(Records from a dataset)
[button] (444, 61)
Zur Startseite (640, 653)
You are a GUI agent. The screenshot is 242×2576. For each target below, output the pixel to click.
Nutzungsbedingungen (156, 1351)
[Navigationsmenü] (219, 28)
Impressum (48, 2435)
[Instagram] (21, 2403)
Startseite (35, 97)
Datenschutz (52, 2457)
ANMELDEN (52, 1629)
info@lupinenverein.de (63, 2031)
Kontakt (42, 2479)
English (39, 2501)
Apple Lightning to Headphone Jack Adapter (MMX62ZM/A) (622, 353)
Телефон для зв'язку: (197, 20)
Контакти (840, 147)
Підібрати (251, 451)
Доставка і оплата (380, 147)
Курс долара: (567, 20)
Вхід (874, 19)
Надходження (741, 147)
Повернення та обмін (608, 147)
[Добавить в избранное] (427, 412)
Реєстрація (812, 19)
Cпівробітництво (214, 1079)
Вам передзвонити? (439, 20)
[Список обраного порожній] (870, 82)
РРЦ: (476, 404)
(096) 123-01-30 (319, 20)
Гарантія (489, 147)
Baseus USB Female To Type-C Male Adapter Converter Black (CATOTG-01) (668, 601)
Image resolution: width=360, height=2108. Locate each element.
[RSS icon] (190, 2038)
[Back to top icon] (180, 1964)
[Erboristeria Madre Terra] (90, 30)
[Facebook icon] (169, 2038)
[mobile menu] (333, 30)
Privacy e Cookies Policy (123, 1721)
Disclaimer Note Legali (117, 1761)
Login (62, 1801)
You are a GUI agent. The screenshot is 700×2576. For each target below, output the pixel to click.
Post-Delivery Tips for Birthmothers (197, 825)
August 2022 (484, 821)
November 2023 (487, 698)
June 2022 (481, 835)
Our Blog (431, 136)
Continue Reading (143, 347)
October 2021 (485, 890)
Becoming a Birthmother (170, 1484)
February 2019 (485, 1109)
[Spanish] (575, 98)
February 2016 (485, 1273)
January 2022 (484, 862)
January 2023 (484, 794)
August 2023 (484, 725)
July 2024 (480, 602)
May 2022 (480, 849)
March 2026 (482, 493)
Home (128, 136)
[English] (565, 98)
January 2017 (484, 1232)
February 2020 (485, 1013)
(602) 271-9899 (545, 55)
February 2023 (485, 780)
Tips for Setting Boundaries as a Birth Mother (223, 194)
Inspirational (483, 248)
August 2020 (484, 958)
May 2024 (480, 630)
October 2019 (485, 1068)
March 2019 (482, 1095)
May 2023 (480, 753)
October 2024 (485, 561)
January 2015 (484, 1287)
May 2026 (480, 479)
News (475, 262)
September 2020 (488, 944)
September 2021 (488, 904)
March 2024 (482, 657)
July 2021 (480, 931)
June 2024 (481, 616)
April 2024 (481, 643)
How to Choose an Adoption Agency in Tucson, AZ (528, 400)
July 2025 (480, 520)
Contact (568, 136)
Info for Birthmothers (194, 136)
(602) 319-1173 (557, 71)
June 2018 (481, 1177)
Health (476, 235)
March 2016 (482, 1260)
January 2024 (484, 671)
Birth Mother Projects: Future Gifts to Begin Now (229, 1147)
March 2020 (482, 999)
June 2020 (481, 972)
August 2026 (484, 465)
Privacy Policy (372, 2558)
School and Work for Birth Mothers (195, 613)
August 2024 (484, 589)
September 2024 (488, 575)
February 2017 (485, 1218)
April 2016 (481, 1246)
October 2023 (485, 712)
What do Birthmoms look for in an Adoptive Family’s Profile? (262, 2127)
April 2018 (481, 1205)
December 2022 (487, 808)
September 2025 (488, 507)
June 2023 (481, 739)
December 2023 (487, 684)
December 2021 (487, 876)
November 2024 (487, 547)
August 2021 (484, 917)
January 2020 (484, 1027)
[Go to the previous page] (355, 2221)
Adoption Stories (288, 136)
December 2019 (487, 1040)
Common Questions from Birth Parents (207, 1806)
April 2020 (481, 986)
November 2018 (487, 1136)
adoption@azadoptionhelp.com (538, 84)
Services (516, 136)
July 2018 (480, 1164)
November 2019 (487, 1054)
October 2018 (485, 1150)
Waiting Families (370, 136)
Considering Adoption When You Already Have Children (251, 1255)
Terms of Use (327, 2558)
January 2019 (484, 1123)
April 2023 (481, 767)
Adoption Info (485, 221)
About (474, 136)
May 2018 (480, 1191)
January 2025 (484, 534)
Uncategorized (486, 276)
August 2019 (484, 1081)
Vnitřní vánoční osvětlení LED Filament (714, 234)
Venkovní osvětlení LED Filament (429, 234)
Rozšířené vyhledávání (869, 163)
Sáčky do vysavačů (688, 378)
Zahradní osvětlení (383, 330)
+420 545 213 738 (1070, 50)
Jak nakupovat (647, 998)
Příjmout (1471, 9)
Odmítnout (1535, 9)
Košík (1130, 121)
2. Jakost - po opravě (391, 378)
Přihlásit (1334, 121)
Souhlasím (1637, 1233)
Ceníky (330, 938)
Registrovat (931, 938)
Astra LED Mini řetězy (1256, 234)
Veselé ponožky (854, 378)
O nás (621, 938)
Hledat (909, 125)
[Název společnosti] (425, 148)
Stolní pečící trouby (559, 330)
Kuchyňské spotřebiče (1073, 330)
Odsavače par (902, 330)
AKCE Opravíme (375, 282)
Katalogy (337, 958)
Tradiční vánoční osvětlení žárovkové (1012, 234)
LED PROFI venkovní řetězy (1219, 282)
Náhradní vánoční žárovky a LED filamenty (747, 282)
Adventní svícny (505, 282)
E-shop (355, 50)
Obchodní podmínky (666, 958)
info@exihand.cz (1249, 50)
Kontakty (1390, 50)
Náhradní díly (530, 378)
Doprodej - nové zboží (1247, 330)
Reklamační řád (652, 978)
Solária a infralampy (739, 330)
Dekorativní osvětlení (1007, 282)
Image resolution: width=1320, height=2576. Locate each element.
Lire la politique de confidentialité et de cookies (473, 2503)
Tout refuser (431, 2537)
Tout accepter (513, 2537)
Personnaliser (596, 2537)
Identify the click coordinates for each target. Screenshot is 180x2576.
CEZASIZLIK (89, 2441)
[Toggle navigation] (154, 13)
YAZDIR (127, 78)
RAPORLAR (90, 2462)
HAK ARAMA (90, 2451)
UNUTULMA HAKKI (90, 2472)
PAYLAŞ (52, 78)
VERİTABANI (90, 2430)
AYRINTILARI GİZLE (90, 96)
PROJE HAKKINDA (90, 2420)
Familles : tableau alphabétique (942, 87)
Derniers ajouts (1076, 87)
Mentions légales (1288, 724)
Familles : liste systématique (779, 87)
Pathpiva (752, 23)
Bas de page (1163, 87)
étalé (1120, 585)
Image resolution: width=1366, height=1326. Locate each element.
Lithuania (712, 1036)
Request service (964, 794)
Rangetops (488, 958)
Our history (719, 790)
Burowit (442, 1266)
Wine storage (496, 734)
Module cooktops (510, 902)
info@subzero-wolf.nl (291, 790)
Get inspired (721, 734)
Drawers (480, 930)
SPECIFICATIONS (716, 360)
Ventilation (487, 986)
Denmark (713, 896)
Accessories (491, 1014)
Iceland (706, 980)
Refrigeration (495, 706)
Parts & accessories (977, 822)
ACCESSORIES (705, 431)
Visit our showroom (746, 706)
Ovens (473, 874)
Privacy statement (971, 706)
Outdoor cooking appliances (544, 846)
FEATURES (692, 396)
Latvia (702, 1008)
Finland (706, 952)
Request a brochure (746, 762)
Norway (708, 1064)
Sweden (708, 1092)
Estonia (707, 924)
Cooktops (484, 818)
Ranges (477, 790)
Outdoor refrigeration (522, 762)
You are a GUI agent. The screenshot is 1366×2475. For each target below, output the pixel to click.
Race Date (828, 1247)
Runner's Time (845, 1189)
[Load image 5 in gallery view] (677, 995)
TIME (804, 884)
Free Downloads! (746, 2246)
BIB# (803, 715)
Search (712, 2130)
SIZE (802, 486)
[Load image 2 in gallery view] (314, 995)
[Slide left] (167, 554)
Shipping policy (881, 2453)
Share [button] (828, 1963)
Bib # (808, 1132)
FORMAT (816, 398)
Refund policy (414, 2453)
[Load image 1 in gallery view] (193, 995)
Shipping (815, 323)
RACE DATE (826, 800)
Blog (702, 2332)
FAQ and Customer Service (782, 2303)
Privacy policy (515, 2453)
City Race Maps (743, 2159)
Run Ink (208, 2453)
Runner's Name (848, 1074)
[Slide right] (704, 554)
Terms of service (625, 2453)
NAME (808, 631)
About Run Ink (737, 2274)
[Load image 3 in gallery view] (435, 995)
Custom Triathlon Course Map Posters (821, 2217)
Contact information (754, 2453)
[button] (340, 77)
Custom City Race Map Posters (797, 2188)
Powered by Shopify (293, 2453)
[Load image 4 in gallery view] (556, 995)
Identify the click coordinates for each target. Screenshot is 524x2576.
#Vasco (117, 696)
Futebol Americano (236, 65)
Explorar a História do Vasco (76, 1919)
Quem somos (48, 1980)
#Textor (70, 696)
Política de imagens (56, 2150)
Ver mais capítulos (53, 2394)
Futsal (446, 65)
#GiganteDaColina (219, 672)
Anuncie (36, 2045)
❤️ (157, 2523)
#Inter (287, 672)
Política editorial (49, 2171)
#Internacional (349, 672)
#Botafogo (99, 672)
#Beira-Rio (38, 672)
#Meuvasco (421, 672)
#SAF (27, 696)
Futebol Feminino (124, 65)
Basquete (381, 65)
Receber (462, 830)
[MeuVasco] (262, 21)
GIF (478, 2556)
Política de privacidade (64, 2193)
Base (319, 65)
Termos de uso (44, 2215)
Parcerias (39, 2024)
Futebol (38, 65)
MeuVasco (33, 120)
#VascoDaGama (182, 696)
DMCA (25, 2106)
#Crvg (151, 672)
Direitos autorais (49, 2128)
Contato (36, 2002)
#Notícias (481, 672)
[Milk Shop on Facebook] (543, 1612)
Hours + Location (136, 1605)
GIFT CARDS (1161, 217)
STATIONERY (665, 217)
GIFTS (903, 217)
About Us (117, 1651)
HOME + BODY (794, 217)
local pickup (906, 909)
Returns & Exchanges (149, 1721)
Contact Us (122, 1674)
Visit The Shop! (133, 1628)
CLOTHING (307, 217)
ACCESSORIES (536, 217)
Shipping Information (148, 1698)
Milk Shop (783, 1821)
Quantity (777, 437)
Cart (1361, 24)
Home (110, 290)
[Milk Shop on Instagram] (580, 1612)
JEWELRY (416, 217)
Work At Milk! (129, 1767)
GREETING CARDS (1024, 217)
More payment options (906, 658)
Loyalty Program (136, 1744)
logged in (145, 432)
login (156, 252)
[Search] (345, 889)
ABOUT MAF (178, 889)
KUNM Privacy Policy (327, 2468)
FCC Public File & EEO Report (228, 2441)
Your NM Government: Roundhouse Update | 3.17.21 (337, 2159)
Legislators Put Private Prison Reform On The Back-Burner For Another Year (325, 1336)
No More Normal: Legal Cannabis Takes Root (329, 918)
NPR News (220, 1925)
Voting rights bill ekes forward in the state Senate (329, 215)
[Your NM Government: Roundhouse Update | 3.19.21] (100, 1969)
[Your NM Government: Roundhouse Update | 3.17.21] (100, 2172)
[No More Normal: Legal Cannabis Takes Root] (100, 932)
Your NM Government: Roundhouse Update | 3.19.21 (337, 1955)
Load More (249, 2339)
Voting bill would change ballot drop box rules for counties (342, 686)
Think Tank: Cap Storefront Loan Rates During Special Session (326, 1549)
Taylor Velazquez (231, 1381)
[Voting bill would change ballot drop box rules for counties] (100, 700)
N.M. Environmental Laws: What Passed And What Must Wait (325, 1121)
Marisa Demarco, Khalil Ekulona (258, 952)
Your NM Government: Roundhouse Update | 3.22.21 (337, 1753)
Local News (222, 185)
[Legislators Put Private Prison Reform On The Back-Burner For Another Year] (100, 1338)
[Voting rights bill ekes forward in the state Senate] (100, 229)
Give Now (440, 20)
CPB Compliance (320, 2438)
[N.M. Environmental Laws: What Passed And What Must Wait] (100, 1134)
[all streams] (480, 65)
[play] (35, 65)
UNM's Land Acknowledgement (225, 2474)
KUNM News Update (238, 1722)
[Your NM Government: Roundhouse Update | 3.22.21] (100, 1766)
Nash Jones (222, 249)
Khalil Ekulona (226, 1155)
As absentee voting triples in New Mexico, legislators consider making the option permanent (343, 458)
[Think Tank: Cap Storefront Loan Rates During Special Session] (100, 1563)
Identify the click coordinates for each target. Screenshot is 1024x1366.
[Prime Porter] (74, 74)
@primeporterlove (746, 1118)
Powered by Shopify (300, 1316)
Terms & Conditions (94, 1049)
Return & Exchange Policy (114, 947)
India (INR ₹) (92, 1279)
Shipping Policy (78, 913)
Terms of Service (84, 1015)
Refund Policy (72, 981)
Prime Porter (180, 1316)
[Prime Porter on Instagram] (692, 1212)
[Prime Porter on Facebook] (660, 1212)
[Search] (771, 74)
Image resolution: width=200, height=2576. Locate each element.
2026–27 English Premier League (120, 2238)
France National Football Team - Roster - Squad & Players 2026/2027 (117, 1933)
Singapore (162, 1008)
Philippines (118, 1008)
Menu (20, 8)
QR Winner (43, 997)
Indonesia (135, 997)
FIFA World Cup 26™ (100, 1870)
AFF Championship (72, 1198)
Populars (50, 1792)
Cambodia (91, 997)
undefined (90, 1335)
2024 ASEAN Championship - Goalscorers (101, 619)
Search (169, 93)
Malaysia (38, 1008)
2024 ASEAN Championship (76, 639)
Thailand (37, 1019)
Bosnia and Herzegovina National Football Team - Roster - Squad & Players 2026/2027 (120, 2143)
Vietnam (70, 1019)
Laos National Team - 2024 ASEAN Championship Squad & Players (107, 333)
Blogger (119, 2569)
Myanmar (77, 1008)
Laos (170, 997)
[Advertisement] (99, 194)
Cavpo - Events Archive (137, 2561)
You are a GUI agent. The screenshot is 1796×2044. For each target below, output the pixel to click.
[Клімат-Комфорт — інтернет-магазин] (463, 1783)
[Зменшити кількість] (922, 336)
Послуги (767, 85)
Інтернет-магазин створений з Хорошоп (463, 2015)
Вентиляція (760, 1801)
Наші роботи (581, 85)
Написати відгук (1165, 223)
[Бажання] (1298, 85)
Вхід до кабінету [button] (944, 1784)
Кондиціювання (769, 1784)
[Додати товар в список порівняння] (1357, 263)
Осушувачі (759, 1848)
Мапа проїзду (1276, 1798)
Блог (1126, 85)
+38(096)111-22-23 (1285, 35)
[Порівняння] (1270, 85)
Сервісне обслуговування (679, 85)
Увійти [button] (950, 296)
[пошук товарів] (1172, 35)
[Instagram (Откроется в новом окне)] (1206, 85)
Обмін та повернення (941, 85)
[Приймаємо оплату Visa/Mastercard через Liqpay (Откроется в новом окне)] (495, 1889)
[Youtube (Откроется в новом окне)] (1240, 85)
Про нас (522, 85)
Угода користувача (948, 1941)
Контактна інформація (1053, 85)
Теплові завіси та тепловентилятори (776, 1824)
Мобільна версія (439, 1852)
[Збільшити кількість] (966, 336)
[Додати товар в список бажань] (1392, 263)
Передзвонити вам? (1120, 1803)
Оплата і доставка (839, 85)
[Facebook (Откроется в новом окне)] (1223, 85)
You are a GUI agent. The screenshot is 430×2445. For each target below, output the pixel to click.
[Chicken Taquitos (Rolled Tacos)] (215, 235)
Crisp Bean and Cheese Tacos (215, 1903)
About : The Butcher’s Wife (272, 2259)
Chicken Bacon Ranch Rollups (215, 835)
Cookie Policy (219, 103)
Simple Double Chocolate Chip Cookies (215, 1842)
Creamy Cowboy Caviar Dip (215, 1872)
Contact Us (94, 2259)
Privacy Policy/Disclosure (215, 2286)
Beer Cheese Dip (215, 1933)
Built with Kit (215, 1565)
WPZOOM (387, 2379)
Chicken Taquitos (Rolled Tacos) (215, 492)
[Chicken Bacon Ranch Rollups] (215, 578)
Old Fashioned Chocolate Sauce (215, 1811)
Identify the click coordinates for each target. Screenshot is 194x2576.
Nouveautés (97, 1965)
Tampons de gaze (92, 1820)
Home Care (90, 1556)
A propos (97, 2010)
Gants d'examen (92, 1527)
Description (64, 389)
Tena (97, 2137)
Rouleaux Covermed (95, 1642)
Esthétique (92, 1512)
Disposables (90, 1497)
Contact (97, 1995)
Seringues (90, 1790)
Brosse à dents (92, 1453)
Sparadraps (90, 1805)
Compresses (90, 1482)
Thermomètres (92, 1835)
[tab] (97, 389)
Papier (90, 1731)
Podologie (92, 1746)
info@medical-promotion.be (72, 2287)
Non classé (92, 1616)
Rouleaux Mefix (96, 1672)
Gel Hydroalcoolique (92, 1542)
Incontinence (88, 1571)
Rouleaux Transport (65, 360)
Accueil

Work required:
Beginning with the line above that contains "Refund Policy (72, 981)", copy each line exactly up to and including the line that contains "Thailand (37, 1019)", and go no further.

Output below:
Refund Policy (72, 981)
Prime Porter (180, 1316)
[Prime Porter on Instagram] (692, 1212)
[Prime Porter on Facebook] (660, 1212)
[Search] (771, 74)
Image resolution: width=200, height=2576. Locate each element.
2026–27 English Premier League (120, 2238)
France National Football Team - Roster - Squad & Players 2026/2027 (117, 1933)
Singapore (162, 1008)
Philippines (118, 1008)
Menu (20, 8)
QR Winner (43, 997)
Indonesia (135, 997)
FIFA World Cup 26™ (100, 1870)
AFF Championship (72, 1198)
Populars (50, 1792)
Cambodia (91, 997)
undefined (90, 1335)
2024 ASEAN Championship - Goalscorers (101, 619)
Search (169, 93)
Malaysia (38, 1008)
2024 ASEAN Championship (76, 639)
Thailand (37, 1019)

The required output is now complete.